• **Activity**
I would like the listing below retyped exactly, line by line.

• **Record set**
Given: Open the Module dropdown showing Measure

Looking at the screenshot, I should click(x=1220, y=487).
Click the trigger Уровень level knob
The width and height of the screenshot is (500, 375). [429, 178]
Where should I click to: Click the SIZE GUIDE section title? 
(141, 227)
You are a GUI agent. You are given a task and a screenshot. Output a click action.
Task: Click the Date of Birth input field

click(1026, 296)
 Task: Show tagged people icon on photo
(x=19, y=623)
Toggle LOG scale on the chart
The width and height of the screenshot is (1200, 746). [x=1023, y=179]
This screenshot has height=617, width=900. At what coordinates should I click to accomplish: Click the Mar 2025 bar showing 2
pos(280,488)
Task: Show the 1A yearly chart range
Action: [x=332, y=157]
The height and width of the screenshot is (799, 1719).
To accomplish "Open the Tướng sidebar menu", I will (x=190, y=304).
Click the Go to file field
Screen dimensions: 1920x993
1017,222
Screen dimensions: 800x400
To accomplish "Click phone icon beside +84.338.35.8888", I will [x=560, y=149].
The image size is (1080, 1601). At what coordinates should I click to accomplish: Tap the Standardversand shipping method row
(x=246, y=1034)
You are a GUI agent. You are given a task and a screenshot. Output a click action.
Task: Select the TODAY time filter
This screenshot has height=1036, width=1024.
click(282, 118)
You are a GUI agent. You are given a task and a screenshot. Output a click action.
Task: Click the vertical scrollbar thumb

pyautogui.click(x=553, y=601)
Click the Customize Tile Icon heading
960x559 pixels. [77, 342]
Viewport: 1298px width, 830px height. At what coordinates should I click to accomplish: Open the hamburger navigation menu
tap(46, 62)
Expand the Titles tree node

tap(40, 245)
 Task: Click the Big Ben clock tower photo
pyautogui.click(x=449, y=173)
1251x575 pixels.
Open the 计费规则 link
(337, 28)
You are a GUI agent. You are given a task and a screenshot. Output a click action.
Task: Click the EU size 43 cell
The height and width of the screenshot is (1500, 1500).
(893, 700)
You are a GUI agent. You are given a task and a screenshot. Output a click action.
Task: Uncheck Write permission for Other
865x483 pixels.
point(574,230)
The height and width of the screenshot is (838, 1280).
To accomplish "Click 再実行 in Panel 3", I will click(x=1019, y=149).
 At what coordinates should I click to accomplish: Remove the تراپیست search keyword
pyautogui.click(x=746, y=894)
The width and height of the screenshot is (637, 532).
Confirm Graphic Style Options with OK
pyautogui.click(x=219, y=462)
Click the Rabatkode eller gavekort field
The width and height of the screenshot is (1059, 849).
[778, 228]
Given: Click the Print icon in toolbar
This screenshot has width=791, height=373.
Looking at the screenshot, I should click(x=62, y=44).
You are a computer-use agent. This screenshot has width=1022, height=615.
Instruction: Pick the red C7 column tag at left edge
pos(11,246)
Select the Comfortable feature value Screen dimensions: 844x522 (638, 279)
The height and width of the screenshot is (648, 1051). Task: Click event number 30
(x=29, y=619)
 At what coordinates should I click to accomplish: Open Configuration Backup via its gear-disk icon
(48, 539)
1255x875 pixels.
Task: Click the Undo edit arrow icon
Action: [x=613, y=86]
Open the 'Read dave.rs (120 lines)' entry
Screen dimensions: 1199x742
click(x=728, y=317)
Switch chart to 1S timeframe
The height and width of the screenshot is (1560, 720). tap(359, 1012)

• **Solved exercise**
Given: Open the Module dropdown showing Measure

Looking at the screenshot, I should click(x=1220, y=487).
Click the trigger Уровень level knob
The width and height of the screenshot is (500, 375). [429, 178]
Where should I click to: Click the SIZE GUIDE section title? 
(141, 227)
You are a GUI agent. You are given a task and a screenshot. Output a click action.
Task: Click the Date of Birth input field

click(1026, 296)
 Task: Show tagged people icon on photo
(x=19, y=623)
Toggle LOG scale on the chart
The width and height of the screenshot is (1200, 746). [x=1023, y=179]
This screenshot has height=617, width=900. At what coordinates should I click to accomplish: Click the Mar 2025 bar showing 2
pos(280,488)
Task: Show the 1A yearly chart range
Action: [x=332, y=157]
The height and width of the screenshot is (799, 1719).
To accomplish "Open the Tướng sidebar menu", I will (x=190, y=304).
Click the Go to file field
Screen dimensions: 1920x993
1017,222
Screen dimensions: 800x400
To accomplish "Click phone icon beside +84.338.35.8888", I will [x=560, y=149].
The image size is (1080, 1601). At what coordinates should I click to accomplish: Tap the Standardversand shipping method row
(x=246, y=1034)
You are a GUI agent. You are given a task and a screenshot. Output a click action.
Task: Select the TODAY time filter
This screenshot has height=1036, width=1024.
click(282, 118)
You are a GUI agent. You are given a task and a screenshot. Output a click action.
Task: Click the vertical scrollbar thumb

pyautogui.click(x=553, y=601)
Click the Customize Tile Icon heading
960x559 pixels. [77, 342]
Viewport: 1298px width, 830px height. At what coordinates should I click to accomplish: Open the hamburger navigation menu
tap(46, 62)
Expand the Titles tree node

tap(40, 245)
 Task: Click the Big Ben clock tower photo
pyautogui.click(x=449, y=173)
1251x575 pixels.
Open the 计费规则 link
(337, 28)
You are a GUI agent. You are given a task and a screenshot. Output a click action.
Task: Click the EU size 43 cell
The height and width of the screenshot is (1500, 1500).
(893, 700)
You are a GUI agent. You are given a task and a screenshot. Output a click action.
Task: Uncheck Write permission for Other
865x483 pixels.
point(574,230)
The height and width of the screenshot is (838, 1280).
To accomplish "Click 再実行 in Panel 3", I will click(x=1019, y=149).
 At what coordinates should I click to accomplish: Remove the تراپیست search keyword
pyautogui.click(x=746, y=894)
The width and height of the screenshot is (637, 532).
Confirm Graphic Style Options with OK
pyautogui.click(x=219, y=462)
Click the Rabatkode eller gavekort field
The width and height of the screenshot is (1059, 849).
[778, 228]
Given: Click the Print icon in toolbar
This screenshot has width=791, height=373.
Looking at the screenshot, I should click(x=62, y=44).
You are a computer-use agent. This screenshot has width=1022, height=615.
Instruction: Pick the red C7 column tag at left edge
pos(11,246)
Select the Comfortable feature value Screen dimensions: 844x522 (638, 279)
The height and width of the screenshot is (648, 1051). Task: Click event number 30
(x=29, y=619)
 At what coordinates should I click to accomplish: Open Configuration Backup via its gear-disk icon
(48, 539)
1255x875 pixels.
Task: Click the Undo edit arrow icon
Action: [x=613, y=86]
Open the 'Read dave.rs (120 lines)' entry
Screen dimensions: 1199x742
click(x=728, y=317)
Switch chart to 1S timeframe
The height and width of the screenshot is (1560, 720). tap(359, 1012)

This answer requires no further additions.